Closed carstenandrich closed 6 months ago
Hi @carstenandrich,
So the purpose of the UBXReader.read() method is to read entire UBX, NMEA or RTCM3 messages from any binary data stream supporting a read(n) method. If it is unable to read such a message, it will return a value of (None, None)
. The circumstances in which it does this very much depend on the behaviour of the stream class itself and whether it provides native buffering or timeout functionality.
Your SlowReader
issue can be simply resolved with the addition of an io.BufferedReader
wrapper around the datastream:
print("# parsing silently fails, because SlowReader returns less bytes than requested")
for raw_data, parsed_data in pyubx2.UBXReader(SlowReader(ubx)):
print(parsed_data)
print()
print("# ... but parsing works if the slow data stream is buffered...")
for raw_data, parsed_data in pyubx2.UBXReader(io.BufferedReader(SlowReader(ubx))):
print(parsed_data)
# parsing silently fails, because SlowReader returns less bytes than requested
read(1) -> b'\xb5'
read(1) -> b'b'
read(4) -> b'\x06\x8b4\x00'
read(54) -> b'\x01\x07\x00\x00\x05\x00R\x10\x01\x06\x00R\x10\x00\x07\x00'
# ... but parsing works if the slow data stream is buffered...

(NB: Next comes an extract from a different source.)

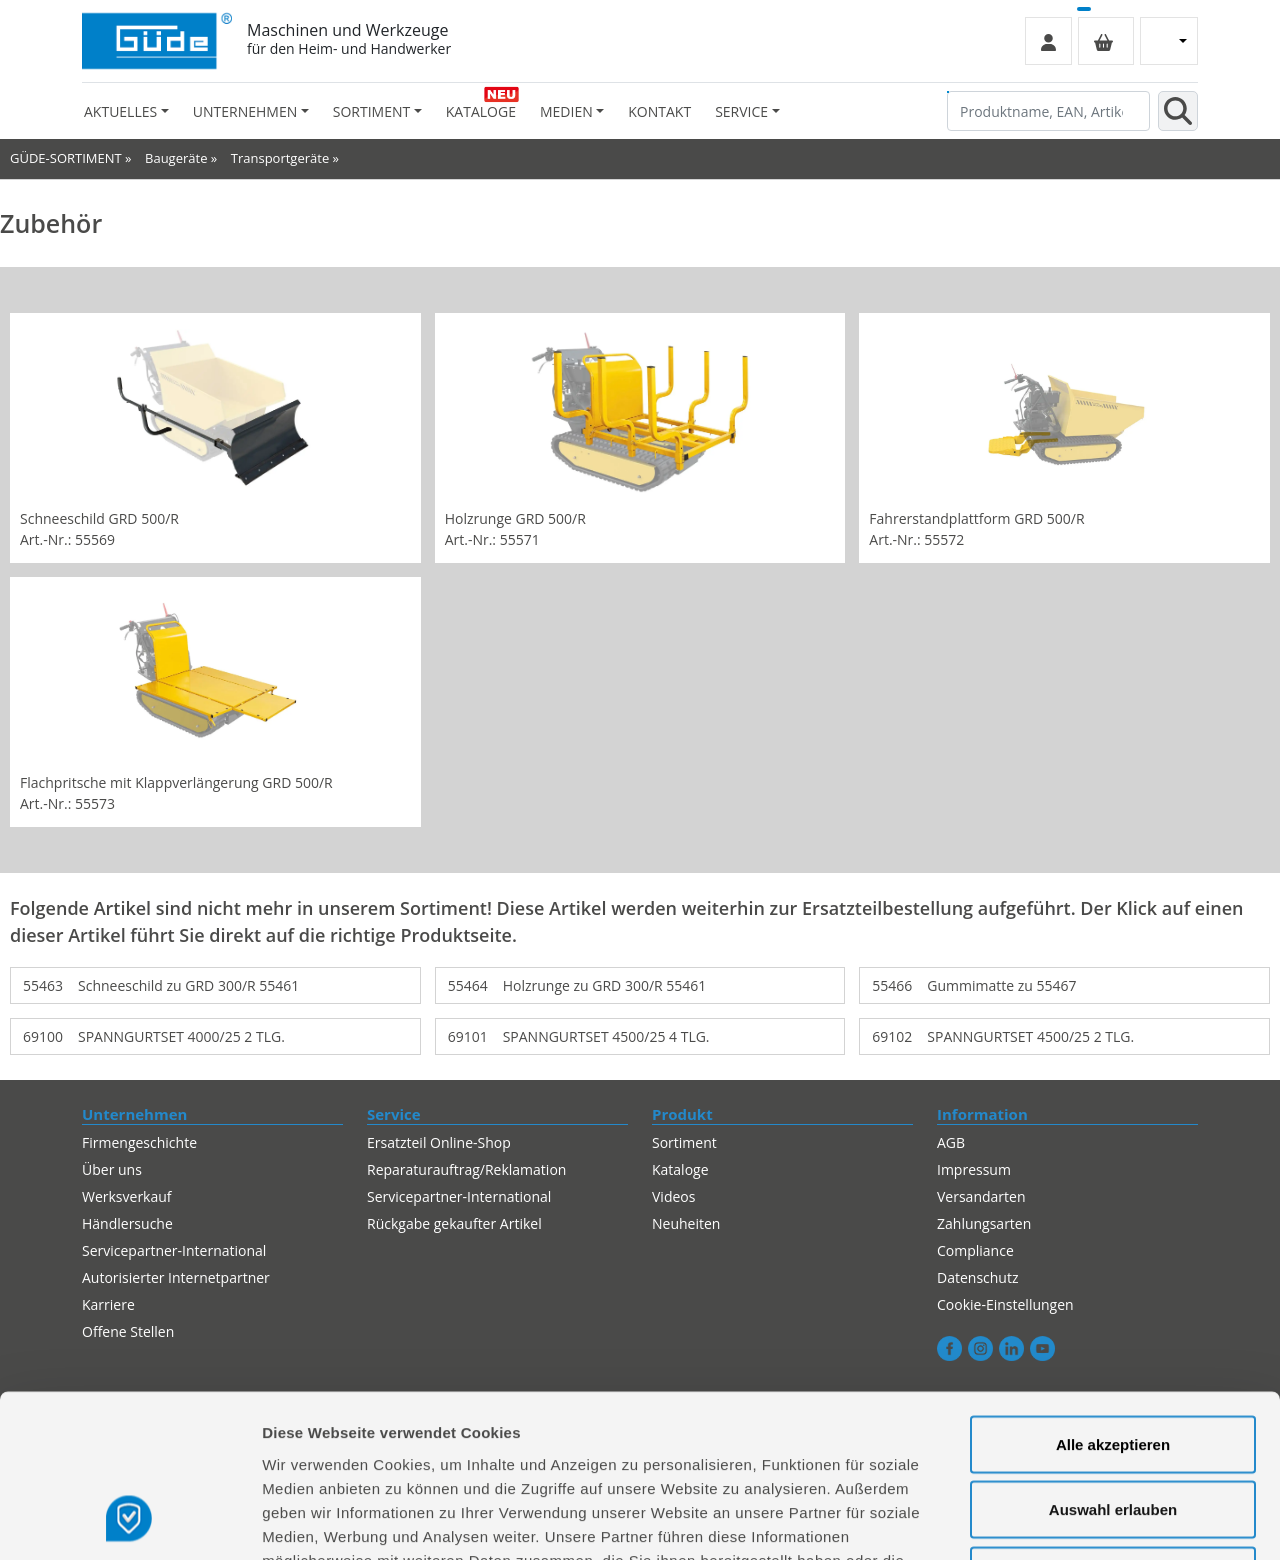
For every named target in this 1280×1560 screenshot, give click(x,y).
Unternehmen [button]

<UBX(CFG-VALGET, version=1, layer=7, position=0, CFG_UART1_ENABLED=1, CFG_UART1_REMAP=0, CFG_0x10520007=b'\x00', CFG_UART1_STOPBITS=1, CFG_UART1_DATABITS=0, CFG_UART1_PARITY=0, CFG_0x20520008=b'\x00', CFG_0x20520009=b'\x01', CFG_UART1_BAUDRATE=38400)>
You would, of course, see the same behaviour using a standard Serial stream with a GNSS device outputting messages at the default rate of around 1Hz, e.g.
from serial import Serial
from pyubx2 import UBXReader
with Serial("/dev/ttyACM1", 38400, timeout=3 as stream:
ubr = UBXReader(stream)
i = 0
for raw_data, parsed_data in ubr:
print(i, parsed_data)
i += 1
Setting timeout=3
will produce a continuous data stream; setting timeout=0.1
will terminate silently after the initial input buffer is cleared. The resolution is this case is simply to increase the timeout value.

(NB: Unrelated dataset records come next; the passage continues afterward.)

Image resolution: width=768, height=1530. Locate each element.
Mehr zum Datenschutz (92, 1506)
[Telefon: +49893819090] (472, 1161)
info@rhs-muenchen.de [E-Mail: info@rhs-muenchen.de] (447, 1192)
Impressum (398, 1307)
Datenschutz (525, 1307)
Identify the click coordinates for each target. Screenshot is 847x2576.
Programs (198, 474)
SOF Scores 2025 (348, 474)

More than happy to update the documentation to clarify this, but not convinced an automatic Exception
is called for in these circumstances.
By way of illustration of an alternative approach (where I'm dealing with multiple data stream classes), have a look at the stream_handler._readloop()
function in PyGPSClient:
https://github.com/semuconsulting/PyGPSClient/blob/master/src/pygpsclient/stream_handler.py#L219
Have a look at https://github.com/semuconsulting/pyubx2/commit/99e9013004c3ba127bfc1c55b78c10ced5f5c772 and let me know if it addresses your concerns. You can use the quitonerror
flag to either ignore the error (0), log the error and continue (1) or terminate with an exception (2).

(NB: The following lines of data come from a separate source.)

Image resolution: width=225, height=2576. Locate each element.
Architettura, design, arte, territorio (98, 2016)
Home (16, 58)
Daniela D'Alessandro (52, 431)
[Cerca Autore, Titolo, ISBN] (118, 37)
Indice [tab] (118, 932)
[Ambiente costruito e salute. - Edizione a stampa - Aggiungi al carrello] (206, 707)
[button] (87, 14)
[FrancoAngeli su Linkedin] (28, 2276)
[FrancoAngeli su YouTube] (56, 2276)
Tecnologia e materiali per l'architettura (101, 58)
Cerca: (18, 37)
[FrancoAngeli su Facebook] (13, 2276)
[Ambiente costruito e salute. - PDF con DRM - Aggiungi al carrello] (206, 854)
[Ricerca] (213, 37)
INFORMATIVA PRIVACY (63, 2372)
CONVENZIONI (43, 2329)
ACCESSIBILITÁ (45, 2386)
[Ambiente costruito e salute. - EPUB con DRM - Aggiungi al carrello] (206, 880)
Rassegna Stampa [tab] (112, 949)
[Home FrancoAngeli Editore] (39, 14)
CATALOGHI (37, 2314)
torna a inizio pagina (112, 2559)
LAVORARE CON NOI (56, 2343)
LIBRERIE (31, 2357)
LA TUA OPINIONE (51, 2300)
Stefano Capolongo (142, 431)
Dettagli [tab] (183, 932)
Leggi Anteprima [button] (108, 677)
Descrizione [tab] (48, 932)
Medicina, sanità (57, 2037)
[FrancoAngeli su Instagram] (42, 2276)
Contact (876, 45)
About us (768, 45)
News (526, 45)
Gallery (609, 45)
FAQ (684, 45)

Traceback (most recent call last):
File "/Users/steve/Library/Python/3.12/lib/python/site-packages/pyubx2/ubxreader.py", line 157, in read
(raw_data, parsed_data) = self._parse_ubx(bytehdr)
^^^^^^^^^^^^^^^^^^^^^^^^
File "/Users/steve/Library/Python/3.12/lib/python/site-packages/pyubx2/ubxreader.py", line 228, in _parse_ubx
byten = self._read_bytes(leni + 2)
^^^^^^^^^^^^^^^^^^^^^^^^^^
File "/Users/steve/Library/Python/3.12/lib/python/site-packages/pyubx2/ubxreader.py", line 312, in _read_bytes
raise UBXStreamError(
pyubx2.exceptions.UBXStreamError: Serial stream terminated unexpectedly. 54 bytes requested, 16 bytes returned.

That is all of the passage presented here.